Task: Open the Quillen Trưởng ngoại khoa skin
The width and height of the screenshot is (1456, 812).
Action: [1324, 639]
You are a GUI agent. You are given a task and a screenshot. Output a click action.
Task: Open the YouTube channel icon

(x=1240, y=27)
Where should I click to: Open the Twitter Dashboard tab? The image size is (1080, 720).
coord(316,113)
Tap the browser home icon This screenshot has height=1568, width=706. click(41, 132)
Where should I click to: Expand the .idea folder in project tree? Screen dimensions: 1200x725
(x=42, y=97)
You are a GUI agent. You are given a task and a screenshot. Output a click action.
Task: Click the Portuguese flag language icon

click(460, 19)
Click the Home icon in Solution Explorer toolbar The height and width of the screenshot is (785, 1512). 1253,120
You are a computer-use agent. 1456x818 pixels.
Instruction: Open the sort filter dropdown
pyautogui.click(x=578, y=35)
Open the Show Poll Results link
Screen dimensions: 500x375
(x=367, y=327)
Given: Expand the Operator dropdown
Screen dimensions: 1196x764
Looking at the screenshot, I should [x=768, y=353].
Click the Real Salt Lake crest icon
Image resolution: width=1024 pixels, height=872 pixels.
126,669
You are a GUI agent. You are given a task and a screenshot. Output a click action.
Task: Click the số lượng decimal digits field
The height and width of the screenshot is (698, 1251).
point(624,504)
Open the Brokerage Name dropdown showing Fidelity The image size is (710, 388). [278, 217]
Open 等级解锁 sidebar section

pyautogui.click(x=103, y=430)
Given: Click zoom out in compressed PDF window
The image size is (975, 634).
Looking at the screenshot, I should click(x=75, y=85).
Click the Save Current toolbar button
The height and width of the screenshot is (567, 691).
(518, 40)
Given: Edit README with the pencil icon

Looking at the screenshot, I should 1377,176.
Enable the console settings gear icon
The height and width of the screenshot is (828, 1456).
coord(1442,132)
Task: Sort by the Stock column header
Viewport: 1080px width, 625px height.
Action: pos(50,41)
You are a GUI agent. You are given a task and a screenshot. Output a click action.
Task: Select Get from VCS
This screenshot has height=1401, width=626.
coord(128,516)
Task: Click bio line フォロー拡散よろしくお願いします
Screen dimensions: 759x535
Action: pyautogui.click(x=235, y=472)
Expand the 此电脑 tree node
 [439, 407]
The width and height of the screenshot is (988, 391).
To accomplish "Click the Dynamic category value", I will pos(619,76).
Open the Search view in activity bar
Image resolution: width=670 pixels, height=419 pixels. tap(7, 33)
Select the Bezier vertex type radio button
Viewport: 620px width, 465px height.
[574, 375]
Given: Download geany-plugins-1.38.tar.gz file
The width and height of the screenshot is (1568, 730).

== Written instruction ==
Retype the stretch of the records from the line containing "Select the Bezier vertex type radio button" through the end of the records, keeping every character the same.

== Reply to the exercise ==
Select the Bezier vertex type radio button
Viewport: 620px width, 465px height.
[574, 375]
Given: Download geany-plugins-1.38.tar.gz file
The width and height of the screenshot is (1568, 730).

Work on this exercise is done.